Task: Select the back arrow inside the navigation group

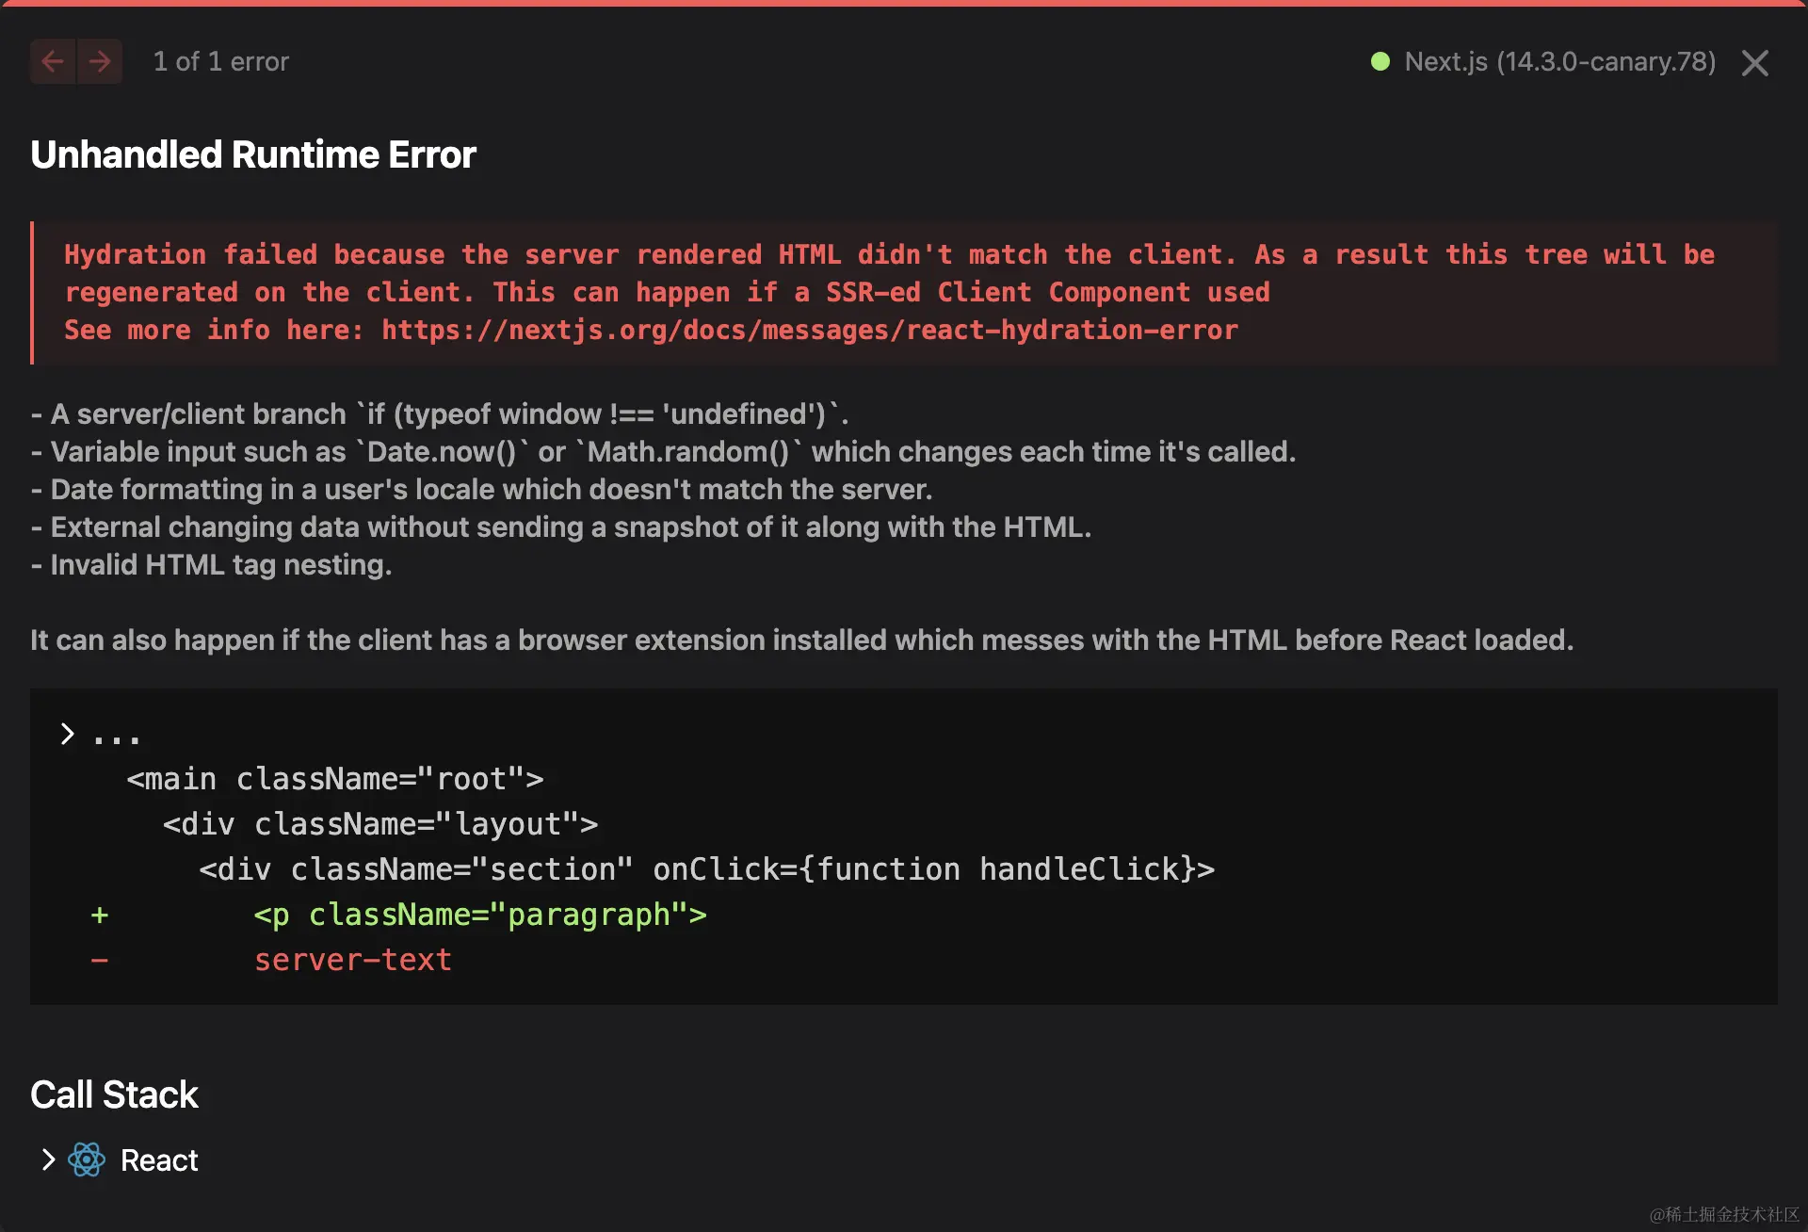Action: pos(52,61)
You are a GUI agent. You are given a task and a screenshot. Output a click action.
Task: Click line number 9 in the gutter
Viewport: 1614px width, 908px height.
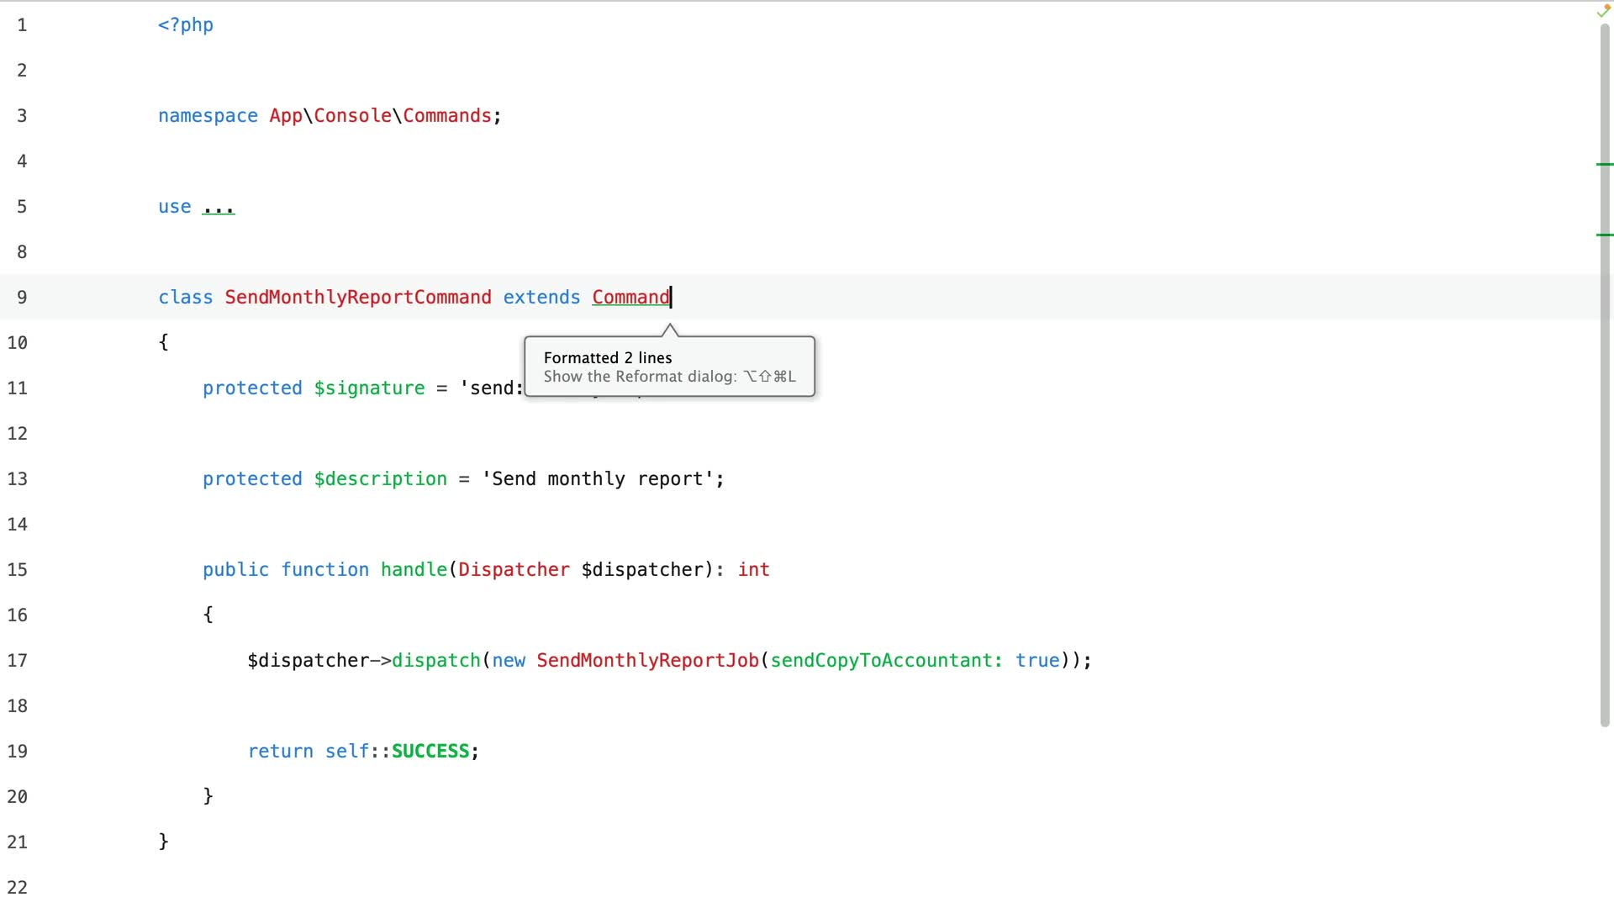tap(22, 298)

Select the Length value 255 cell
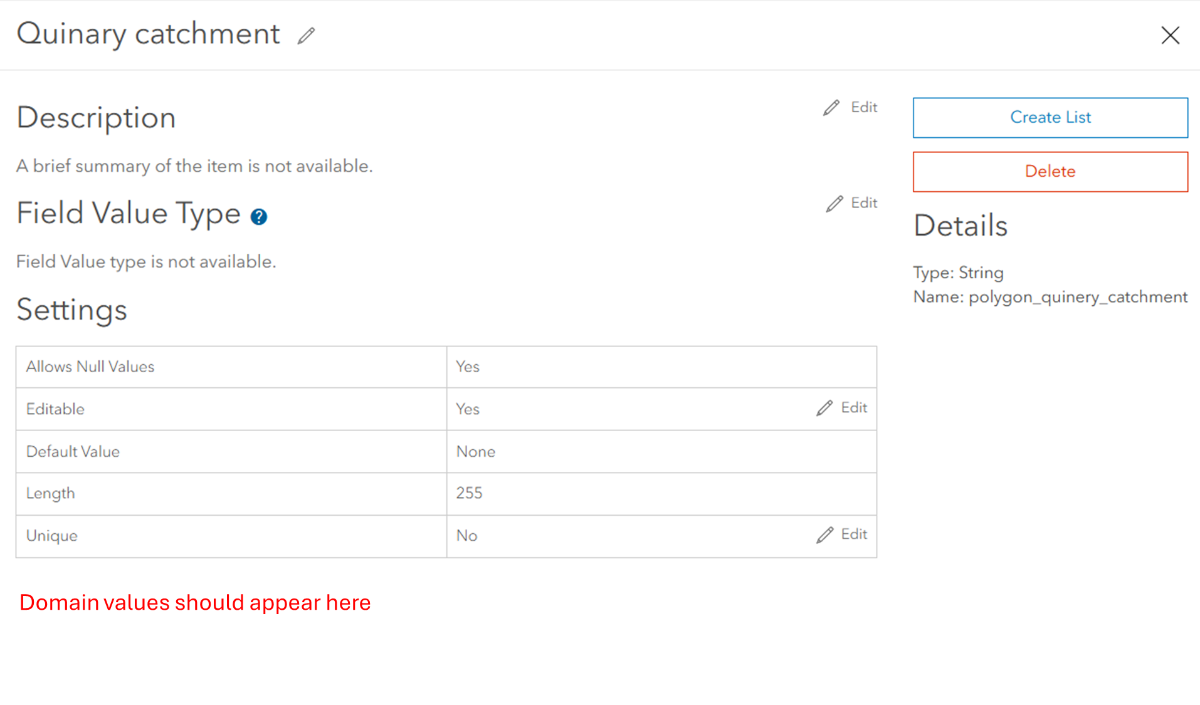(x=469, y=493)
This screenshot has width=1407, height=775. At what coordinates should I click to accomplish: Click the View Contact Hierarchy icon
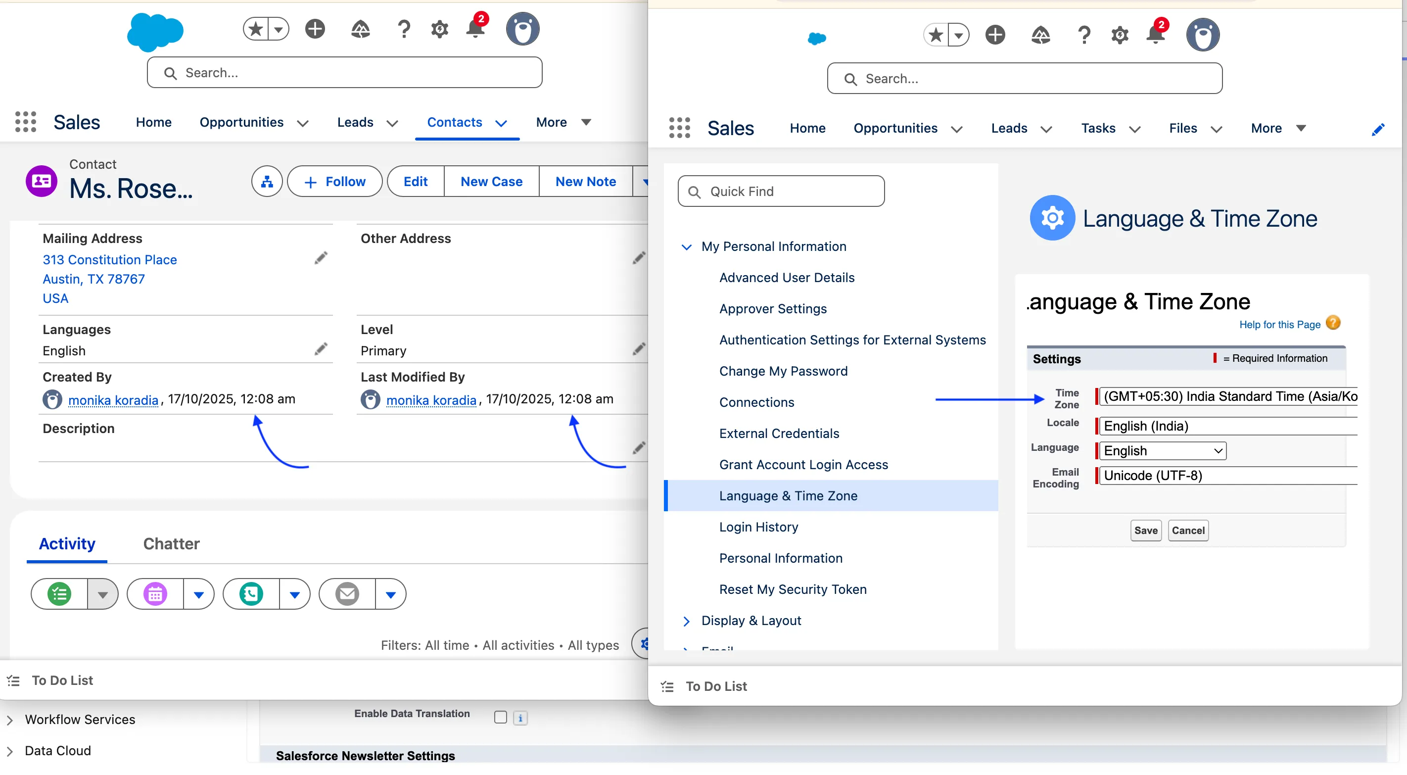[267, 181]
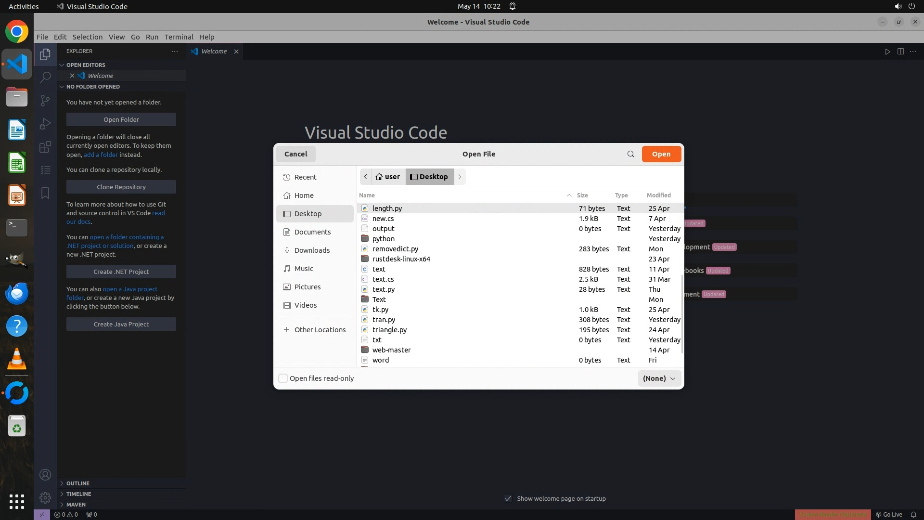
Task: Click the Accounts icon in the activity bar
Action: click(x=45, y=475)

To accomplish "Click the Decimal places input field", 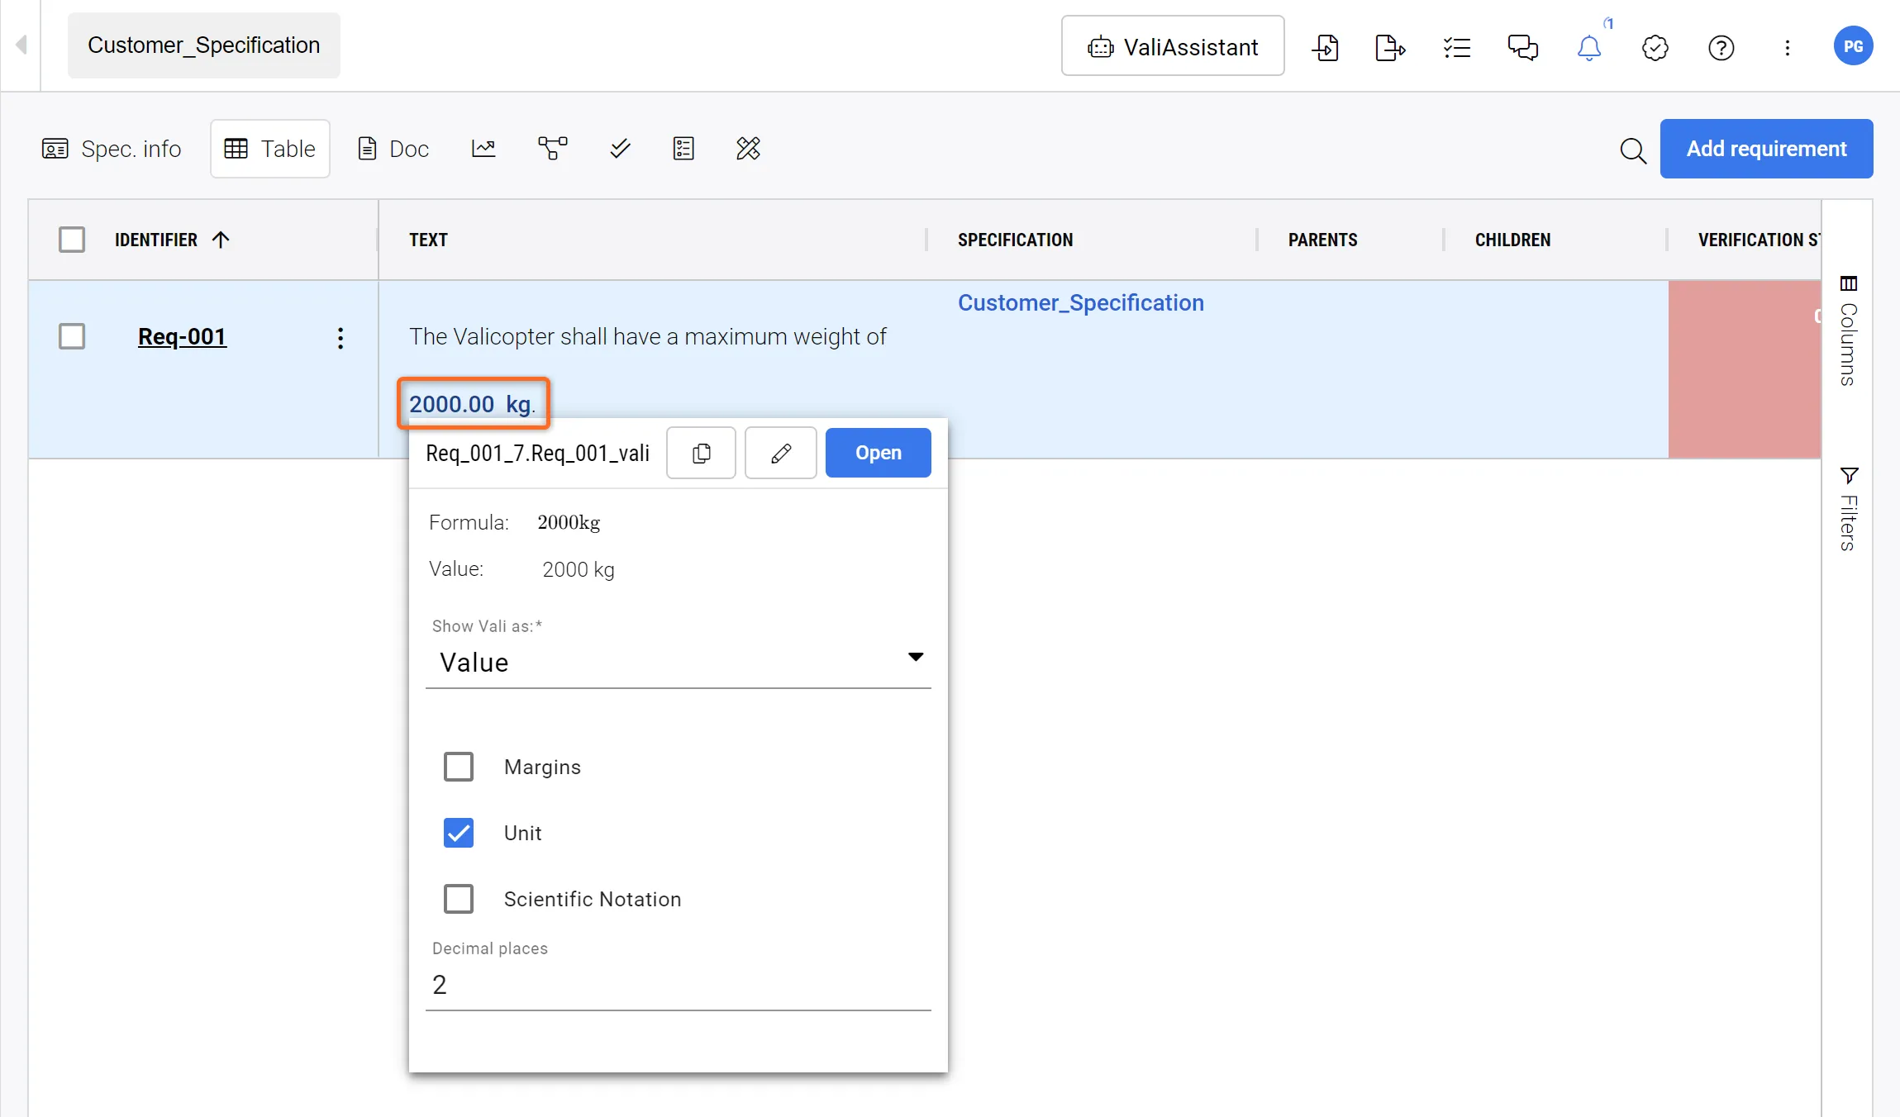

What the task requires ->
Take the lines from the one holding "Viewport: 1614px width, 908px height." through the final line of the listing above and copy them exactly, both ends included, with no pictures.

Written solution ->
Viewport: 1614px width, 908px height.
tap(22, 298)

Select the Length value 255 cell
(x=469, y=493)
This screenshot has width=1407, height=775. At what coordinates should I click to accomplish: Click the View Contact Hierarchy icon
[267, 181]
Task: Click the Accounts icon in the activity bar
Action: click(x=45, y=475)

To accomplish "Click the Decimal places input field", 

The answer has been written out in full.